Aseveró que no es cierto que « no haya hecho pronunciamiento alguno con respecto a las causales de incompetencia, impedimentos, recusaciones y nulidades », solo que dio oportunidad « a la fiscalía para adicionar, aclarar o corregir falencias del escrito de acusación », como se estableció en la sentencia CSJ STP16183-2022, por lo que al persistir aquellas formuló la solicitud de nulidad. 4.3.
Insistió en la omisión del Juzgado accionado de permitir la apelación y en subsidio la queja, sobre lo que considera el Tribunal no se pronunció. 4.4. Como pretensiones solicitó amparar el derecho al debido proceso, dejar sin efectos la sentencia impugnada y, en consecuencia, acceder a las solicitudes iniciales, esto es, decretar la nulidad de la audiencia de acusación. V. CONSIDERACIONES DE LA SALA Competencia. 5.

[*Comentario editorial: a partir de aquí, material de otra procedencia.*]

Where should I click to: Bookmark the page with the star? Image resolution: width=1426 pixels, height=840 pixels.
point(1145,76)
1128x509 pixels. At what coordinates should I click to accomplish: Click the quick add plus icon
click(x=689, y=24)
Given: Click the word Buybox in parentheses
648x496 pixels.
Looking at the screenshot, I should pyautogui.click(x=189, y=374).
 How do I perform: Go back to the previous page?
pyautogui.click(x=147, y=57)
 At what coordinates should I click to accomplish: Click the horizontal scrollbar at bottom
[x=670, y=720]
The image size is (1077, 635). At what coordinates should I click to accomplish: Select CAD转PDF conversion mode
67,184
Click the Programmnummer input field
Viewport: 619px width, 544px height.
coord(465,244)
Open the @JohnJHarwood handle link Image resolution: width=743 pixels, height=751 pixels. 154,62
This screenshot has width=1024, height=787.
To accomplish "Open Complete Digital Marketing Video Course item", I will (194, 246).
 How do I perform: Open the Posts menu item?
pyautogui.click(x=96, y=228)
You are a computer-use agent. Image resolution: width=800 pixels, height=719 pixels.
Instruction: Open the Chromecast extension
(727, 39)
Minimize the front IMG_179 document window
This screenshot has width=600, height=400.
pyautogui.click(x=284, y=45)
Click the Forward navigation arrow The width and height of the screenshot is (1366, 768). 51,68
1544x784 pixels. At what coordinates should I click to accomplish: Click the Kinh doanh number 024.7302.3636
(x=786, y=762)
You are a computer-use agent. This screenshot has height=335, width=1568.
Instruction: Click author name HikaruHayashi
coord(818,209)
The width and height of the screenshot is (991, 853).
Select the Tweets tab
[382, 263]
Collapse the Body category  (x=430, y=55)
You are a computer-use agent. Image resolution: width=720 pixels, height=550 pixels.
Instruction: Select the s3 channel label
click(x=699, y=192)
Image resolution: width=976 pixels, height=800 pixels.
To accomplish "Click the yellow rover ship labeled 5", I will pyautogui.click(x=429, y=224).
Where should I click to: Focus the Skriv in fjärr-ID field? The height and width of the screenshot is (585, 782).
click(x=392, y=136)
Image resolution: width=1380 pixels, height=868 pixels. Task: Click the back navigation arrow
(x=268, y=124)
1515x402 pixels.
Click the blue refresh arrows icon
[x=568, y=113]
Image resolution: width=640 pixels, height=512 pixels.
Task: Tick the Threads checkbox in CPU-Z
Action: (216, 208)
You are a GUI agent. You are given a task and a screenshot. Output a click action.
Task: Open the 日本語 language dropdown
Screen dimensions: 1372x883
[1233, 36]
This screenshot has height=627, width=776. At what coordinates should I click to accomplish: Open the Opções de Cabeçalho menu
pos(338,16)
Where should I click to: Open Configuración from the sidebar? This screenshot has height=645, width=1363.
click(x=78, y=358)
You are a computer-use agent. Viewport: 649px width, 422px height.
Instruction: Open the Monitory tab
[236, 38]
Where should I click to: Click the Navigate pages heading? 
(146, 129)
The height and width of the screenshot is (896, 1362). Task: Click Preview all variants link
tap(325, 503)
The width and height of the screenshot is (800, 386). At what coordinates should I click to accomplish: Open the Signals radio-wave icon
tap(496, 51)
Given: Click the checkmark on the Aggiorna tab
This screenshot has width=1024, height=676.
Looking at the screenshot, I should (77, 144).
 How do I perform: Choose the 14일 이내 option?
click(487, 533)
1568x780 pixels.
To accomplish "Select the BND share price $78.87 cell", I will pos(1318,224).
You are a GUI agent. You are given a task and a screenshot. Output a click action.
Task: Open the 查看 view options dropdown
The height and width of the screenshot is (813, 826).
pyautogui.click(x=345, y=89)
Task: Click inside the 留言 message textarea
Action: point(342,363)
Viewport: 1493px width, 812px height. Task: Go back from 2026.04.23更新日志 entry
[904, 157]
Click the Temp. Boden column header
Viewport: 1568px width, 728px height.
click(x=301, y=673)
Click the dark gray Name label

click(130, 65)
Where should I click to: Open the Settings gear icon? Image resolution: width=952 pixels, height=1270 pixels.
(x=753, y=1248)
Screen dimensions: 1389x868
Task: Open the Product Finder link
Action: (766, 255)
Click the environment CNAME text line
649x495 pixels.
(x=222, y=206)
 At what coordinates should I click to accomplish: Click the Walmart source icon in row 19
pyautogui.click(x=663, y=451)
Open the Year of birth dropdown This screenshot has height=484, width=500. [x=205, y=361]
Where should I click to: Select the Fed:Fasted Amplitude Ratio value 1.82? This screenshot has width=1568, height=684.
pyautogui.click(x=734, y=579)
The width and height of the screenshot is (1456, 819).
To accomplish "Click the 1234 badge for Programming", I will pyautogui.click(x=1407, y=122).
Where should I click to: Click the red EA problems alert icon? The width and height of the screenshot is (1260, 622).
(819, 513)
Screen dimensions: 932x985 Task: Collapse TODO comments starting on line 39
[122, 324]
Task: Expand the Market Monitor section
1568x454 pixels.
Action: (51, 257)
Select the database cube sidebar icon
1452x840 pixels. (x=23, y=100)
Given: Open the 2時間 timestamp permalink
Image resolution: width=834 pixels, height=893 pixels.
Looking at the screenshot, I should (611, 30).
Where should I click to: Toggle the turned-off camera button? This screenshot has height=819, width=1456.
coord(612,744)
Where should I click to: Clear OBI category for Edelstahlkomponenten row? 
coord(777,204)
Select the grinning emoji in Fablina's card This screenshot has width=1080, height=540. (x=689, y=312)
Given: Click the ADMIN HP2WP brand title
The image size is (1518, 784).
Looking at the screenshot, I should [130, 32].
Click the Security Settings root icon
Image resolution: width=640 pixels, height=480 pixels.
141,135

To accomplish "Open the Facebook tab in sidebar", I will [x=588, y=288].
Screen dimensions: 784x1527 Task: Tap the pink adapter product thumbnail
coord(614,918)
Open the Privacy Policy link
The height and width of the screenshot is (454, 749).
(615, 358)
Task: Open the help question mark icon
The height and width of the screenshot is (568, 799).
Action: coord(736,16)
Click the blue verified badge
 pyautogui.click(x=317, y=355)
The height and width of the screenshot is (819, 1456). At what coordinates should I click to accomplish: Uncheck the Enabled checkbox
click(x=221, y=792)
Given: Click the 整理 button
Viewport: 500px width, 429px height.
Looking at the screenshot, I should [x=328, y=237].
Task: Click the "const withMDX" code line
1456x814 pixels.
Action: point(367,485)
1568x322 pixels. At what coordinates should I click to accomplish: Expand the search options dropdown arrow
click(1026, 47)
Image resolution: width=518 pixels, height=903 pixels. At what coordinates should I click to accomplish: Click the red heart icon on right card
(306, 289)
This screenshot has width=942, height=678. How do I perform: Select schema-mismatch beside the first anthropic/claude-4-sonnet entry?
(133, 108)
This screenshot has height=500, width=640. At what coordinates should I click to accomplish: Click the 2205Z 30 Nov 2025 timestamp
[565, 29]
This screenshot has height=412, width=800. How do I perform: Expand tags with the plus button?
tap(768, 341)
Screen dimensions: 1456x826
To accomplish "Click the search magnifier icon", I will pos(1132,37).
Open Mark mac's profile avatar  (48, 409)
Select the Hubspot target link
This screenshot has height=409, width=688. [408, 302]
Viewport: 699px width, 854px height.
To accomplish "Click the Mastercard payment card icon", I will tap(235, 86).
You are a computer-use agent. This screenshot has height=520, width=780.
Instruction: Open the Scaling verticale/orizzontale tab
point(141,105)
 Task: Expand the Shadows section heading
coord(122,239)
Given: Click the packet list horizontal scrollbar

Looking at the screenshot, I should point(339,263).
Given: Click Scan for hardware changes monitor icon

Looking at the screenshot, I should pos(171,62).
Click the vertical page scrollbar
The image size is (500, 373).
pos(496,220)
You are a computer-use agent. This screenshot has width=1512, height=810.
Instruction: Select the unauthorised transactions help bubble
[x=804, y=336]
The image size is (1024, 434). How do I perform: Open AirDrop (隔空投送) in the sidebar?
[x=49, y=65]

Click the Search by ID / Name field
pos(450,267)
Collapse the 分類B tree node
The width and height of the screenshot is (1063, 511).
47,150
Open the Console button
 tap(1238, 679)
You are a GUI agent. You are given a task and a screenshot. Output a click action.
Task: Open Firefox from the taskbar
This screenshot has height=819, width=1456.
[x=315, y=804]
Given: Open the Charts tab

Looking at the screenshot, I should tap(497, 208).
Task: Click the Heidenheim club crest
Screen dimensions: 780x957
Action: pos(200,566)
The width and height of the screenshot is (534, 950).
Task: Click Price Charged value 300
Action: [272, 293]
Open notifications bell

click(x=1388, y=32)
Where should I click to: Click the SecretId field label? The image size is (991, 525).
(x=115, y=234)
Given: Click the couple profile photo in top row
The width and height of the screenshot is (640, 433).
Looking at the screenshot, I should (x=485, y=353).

De conformidad con lo establecido en el artículo 2.2.3.1.2.1 del Decreto 1069 de 2015, modificado por el artículo 1º del Decreto 333 de 2021, en concordancia con el artículo 32 del Decreto 2591 de 1991, es competente esta Sala para pronunciarse sobre la impugnación interpuesta por el apoderado de JOSÉ ALBEIRO AGUDELO RIVERA, contra el fallo de tutela adoptado por la Sala Penal del Tribunal Superior de Villavicencio el 5 de agosto de 2025. 6.
Dispone el artículo 86 de la Constitución Política, y así lo reitera el artículo 1º del Decreto 2591 de 1991, que toda persona tendrá acción de tutela para reclamar ante los jueces la protección inmediata de sus derechos fundamentales, cuando quiera que estos resulten vulnerados o amenazados por acción u omisión de cualquier autoridad o de los particulares en los casos que la ley contempla; amparo que solo procederá si el afectado no dispone de otro medio de defensa judicial, salvo que se utilice como mecanismo transitorio para evitar un perjuicio irremediable. 7.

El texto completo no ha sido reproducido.